Kafka schema registry
Problems
- When the message specification changes, DTO updates are required for each dependent module or Git Repository.
- Backward or forward compatibility is often broken.
- The complexity of DTO management increases linearly.
- Java has many inconveniences, especially when dealing with JSON-based messages.
- Kafka transmits messages in
ByteArray
format, but it is recommended to deserialize and manage them at the application level.- The process of serializing data into
ByteArray
every time it is put into a payload, and the reverse process, occurs every time. - Increased code complexity.
- ByteArray - JSON - Object
- The process of serializing data into
ByteArray + DTO + ObjectMapper Approach
Assuming the Kafka message is in JSON format:
data class User(
val id: String,
val name: String,
val email: String?,
val age: Int?,
val createdAt: Long
)
val rawBytes: ByteArray = record.value()
val user = objectMapper.readValue(rawBytes, User::class.java)
- Schema information is managed directly in the code (e.g., DTO class)
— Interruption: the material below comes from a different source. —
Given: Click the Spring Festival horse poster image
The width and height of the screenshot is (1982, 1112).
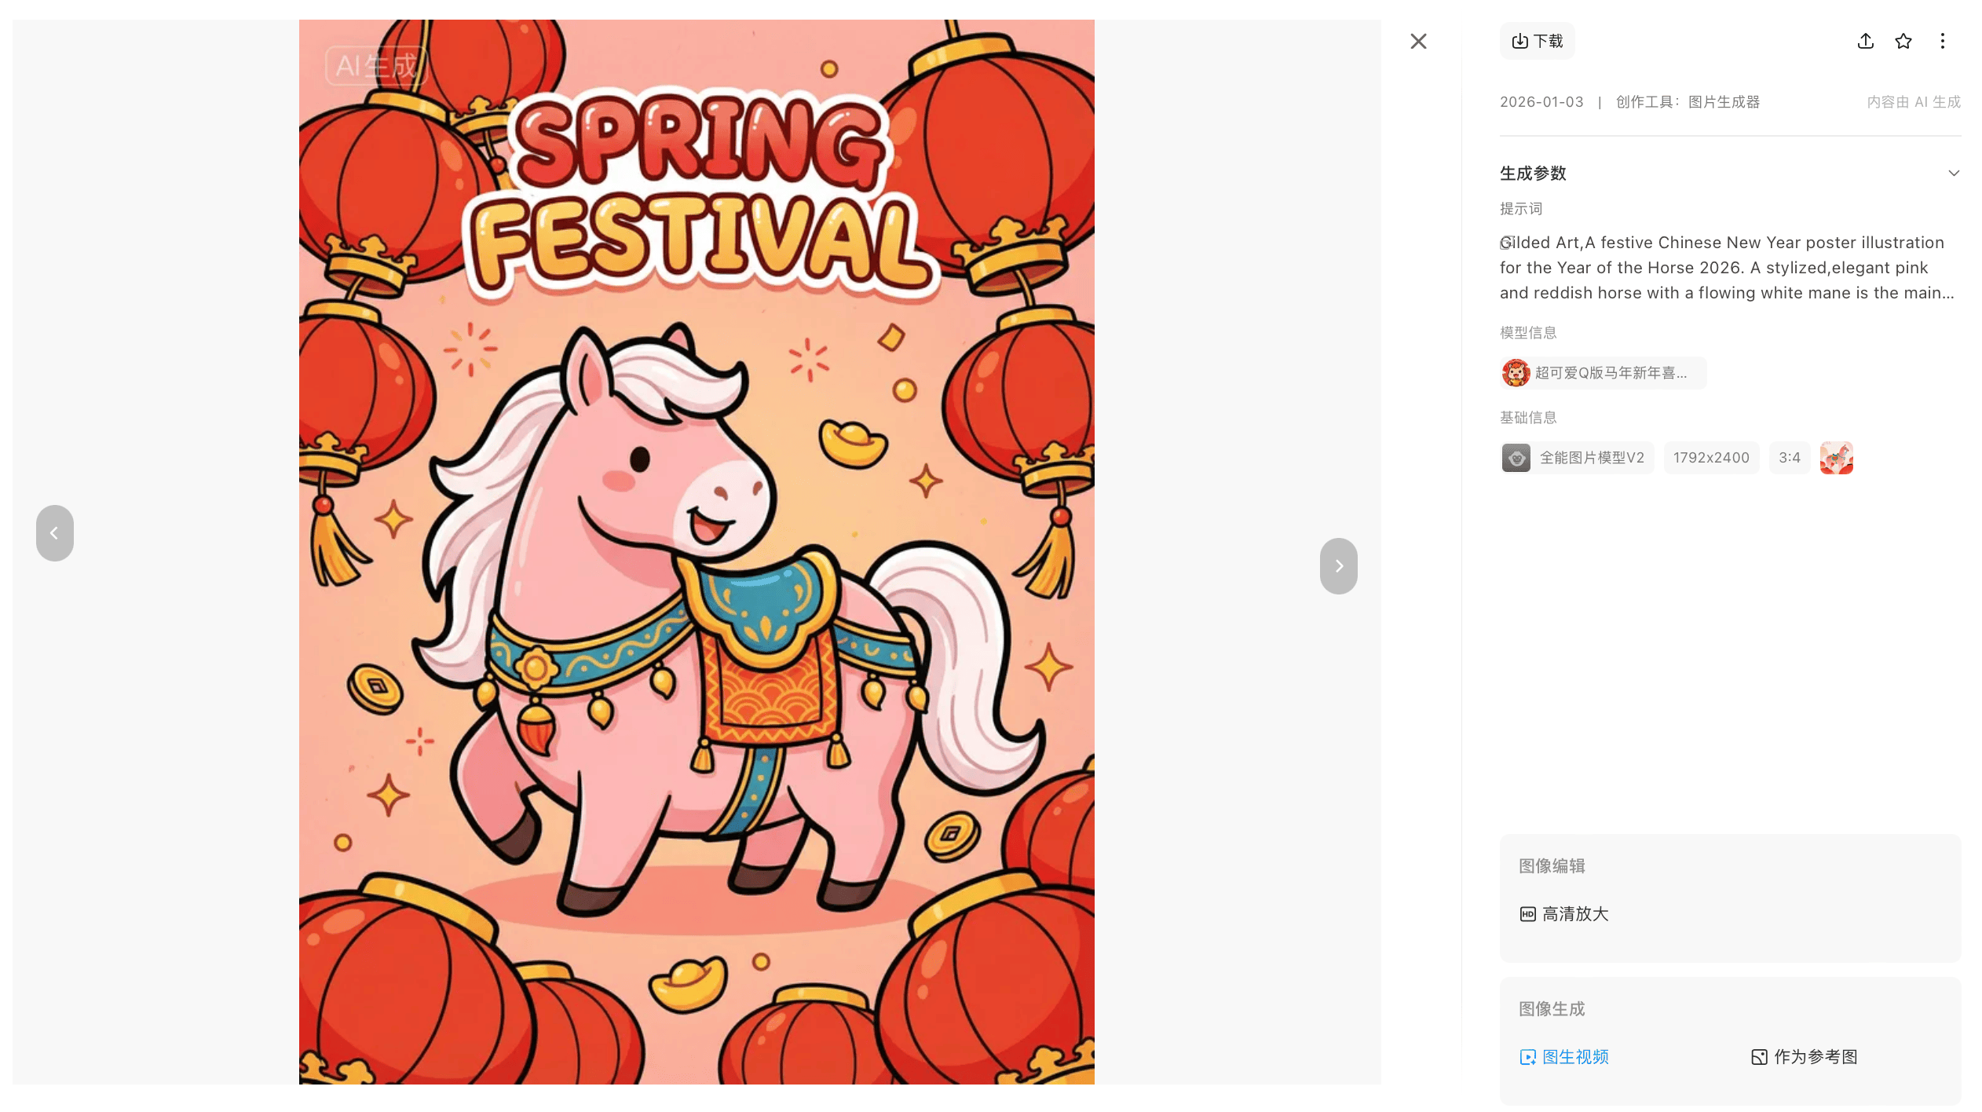Looking at the screenshot, I should (697, 552).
- The structure of the Kafka message must be in JSON format
- Schema Registry is not required
- If the message structure changes, the DTO must also change, and compatibility checks are manual
GenericRecord (Avro + Schema Registry)
val record = consumerRecord.value() as GenericRecord
val name = record.get("name").toString()
- Can operate without a DTO (
GenericRecord
), or use a generated class - When the message structure changes, it can evolve safely with the Registry's compatibility policy
SpecificRecord (Avro + Schema Registry)
// user.avsc
{
"type": "record",
"name": "User",
"fields": [...]
}
// Auto-generated
public class User extends SpecificRecordBase implements SpecificRecord {
private String id;
private String name;
...
}
@KafkaListener(topics = ["\${kafka.topic.user}"], groupId = "\${spring.kafka.consumer.group-id}")
fun consume(user: User) {
val userId = user.getId()
logger.info("Received user with id: {}, name: {}", userId, user.getName())
users[userId] = user
}
The code is generated, so it can be referenced directly.
- Static type support
- Ensures stability during serialization/deserialization
- Excellent IDE support
- Fully compatible with Kafka Schema Registry
- High performance
- GenericRecord is relatively slow due to reflection
Schema Definition and Usage
- Sample created using IntelliJ Junie
plugins {
id("com.github.davidmc24.gradle.plugin.avro") version "1.9.1"
}
repositories {
mavenCentral()
maven {
url = uri("https://packages.confluent.io/maven/")
}
}
dependencies {
// Avro and Schema Registry
implementation("org.apache.avro:avro:1.11.3")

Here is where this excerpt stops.